## WRITTEN PROBLEM
Output the rows from the line containing "The image size is (159, 114)." through the end of the rows as a JSON list of strings, one string per line, skipping any blank lines.

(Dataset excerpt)
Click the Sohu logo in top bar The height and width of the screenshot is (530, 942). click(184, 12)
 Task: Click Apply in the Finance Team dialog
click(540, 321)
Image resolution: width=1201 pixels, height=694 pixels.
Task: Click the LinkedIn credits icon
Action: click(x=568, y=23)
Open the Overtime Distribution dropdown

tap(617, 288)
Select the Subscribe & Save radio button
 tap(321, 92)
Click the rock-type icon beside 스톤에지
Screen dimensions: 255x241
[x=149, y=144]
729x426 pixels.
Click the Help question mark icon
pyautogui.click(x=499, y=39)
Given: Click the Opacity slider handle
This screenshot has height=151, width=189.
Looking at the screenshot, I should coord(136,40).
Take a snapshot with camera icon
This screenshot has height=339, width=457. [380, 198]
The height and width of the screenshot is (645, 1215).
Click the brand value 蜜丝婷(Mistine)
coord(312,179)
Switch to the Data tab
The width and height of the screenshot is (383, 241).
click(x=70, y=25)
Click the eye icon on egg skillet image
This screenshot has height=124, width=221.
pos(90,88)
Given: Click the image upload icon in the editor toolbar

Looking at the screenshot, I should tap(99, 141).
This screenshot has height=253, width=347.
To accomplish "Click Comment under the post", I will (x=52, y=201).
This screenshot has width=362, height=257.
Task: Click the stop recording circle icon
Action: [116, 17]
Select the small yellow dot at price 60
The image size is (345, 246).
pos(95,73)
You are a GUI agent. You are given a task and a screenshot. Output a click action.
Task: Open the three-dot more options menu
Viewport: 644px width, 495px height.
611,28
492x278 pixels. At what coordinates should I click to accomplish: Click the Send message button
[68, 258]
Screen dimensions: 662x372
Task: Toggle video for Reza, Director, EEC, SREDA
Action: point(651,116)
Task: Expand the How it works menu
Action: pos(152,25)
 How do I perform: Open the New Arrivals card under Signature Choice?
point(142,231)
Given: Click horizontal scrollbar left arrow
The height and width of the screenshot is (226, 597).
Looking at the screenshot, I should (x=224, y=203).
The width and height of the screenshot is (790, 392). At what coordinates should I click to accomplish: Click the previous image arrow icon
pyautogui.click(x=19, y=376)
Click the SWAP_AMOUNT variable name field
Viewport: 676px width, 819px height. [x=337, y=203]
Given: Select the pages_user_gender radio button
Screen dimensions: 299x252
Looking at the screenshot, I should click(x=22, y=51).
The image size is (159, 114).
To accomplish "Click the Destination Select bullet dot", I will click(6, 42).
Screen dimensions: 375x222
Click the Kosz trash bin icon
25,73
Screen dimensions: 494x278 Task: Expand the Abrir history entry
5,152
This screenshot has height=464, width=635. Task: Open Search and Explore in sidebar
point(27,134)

## WRITTEN RESPONSE
[
  "The image size is (159, 114).",
  "To accomplish \"Click the Destination Select bullet dot\", I will click(6, 42).",
  "Screen dimensions: 375x222",
  "Click the Kosz trash bin icon",
  "25,73",
  "Screen dimensions: 494x278 Task: Expand the Abrir history entry",
  "5,152",
  "This screenshot has height=464, width=635. Task: Open Search and Explore in sidebar",
  "point(27,134)"
]